Barney had learned somehow of Missy’s engagement to Chris, and he nodded understandingly. “She’s a fine girl. None finer—’cept maybe her sister!”

Caroline giggled, something she was doing more often these days, and her eyes sparkled. “You’re going to be a dangerous man with the ladies, the way you talk, Barney!”

He grinned and stood up to stretch, pointing toward the tiny figures to the east. “Reckon we’ll have fresh meat tonight.”
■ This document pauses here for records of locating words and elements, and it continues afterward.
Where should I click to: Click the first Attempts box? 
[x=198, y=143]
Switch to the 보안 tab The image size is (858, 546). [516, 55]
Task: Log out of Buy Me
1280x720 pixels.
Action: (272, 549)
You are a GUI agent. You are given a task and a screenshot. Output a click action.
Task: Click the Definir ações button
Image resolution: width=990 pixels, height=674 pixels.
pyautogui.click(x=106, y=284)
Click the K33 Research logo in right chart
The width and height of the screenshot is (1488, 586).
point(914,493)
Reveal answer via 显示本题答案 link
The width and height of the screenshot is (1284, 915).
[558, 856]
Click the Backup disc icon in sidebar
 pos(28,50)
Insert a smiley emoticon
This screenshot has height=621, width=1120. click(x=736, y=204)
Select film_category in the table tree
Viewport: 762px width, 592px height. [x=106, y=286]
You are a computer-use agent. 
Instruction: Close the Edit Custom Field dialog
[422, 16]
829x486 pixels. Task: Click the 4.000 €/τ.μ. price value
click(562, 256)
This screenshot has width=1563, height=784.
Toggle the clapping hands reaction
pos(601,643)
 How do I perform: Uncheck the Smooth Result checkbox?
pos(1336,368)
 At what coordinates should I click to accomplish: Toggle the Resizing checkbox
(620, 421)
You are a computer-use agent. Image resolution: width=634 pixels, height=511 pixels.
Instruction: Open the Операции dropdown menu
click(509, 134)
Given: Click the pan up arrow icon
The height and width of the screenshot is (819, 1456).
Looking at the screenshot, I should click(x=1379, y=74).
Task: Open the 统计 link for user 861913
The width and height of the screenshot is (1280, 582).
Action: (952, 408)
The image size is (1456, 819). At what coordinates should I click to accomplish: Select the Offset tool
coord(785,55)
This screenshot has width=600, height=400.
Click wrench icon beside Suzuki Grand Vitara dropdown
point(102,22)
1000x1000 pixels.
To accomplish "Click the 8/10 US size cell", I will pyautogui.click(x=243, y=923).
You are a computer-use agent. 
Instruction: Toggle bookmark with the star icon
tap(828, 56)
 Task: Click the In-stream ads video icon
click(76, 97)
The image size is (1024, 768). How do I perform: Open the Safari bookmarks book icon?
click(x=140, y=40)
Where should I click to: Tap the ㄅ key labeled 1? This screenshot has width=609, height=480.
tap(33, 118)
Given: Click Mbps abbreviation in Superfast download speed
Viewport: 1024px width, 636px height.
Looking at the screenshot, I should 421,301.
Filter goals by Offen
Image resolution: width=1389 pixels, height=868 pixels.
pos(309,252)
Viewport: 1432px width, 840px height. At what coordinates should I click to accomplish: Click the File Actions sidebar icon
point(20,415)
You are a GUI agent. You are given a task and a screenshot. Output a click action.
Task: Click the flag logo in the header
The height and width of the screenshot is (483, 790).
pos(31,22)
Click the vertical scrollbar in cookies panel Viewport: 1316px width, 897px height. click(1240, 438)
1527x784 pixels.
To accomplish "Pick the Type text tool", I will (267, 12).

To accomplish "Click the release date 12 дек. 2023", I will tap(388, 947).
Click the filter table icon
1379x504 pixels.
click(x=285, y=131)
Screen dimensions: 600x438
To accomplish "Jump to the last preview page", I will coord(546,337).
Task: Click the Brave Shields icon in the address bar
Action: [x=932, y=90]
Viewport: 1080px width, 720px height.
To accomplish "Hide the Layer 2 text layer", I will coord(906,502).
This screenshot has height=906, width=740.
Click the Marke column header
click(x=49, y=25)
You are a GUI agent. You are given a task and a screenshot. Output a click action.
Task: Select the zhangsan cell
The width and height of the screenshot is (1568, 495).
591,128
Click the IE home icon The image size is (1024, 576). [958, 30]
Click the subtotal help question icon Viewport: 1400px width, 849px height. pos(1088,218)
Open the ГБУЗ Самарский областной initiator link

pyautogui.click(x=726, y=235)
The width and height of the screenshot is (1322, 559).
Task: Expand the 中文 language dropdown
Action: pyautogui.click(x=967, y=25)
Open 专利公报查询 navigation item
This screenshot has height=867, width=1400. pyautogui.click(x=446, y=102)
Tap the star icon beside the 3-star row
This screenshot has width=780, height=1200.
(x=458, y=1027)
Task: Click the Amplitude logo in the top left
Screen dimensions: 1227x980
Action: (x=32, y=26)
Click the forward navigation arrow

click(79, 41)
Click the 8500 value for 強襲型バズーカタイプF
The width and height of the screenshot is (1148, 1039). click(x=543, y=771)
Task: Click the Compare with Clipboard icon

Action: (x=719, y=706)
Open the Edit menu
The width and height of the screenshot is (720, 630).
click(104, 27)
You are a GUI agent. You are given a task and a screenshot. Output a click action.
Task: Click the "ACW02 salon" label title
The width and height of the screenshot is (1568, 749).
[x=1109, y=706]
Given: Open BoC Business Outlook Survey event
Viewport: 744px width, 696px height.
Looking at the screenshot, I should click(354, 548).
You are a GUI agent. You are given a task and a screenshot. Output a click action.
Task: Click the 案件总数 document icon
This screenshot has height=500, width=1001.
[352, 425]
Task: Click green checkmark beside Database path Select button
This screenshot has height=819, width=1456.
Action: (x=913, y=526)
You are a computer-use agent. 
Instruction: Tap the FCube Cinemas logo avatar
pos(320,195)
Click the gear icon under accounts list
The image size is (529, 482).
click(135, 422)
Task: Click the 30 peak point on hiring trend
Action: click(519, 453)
“You think Chris can do it?”

“Why, Caroline, Christmas Winslow is all sorts of a feller! He ain’t much fer talk, but when he sets out to do a job, he’s stubborn as a blue-nosed mule!” He looked fondly across the plain to where the trio had disappeared in a line of willows that marked a small stream. “Yes, ma’am, I’d trust Chris to fill the smokehouse!”

Unaware of the attention they had drawn, the three reached the small stream. After tying the horses, Chris said, “Sky, I’m going to loaf and let you do all the work.”

Sky looked around at the empty space that fell away into the distance, and shook his head. “Nothing to shoot.”

Chris took his Green River knife and cut one of the skinny saplings growing beside the stream. He sharpened the end of it, then pulled a strip of red cloth from his pocket and tied it to the other end. Handing it to Sky, he pointed to an outcropping of rock half a mile away. “Go stick this flag in the ground over by that rise, then get behind that rock—and keep your head down.”

He gave no more instructions, but Sky obeyed, heading out at a trot. For a moment Chris watched his son with a pleased grin, then turned to Missy. “We might as well get comfortable, Missy. There’s a little shade over there on that bar.” They walked across the nearly dry bed, having to wade only about six feet across the shallow summer-shrunken stream, to a canopy of scrawny trees no more than eight feet high. Chris cleared the small rocks away under the trees, then sat down on a single large one and watched as Sky trotted out and set the flag. Missy eased herself down beside Chris.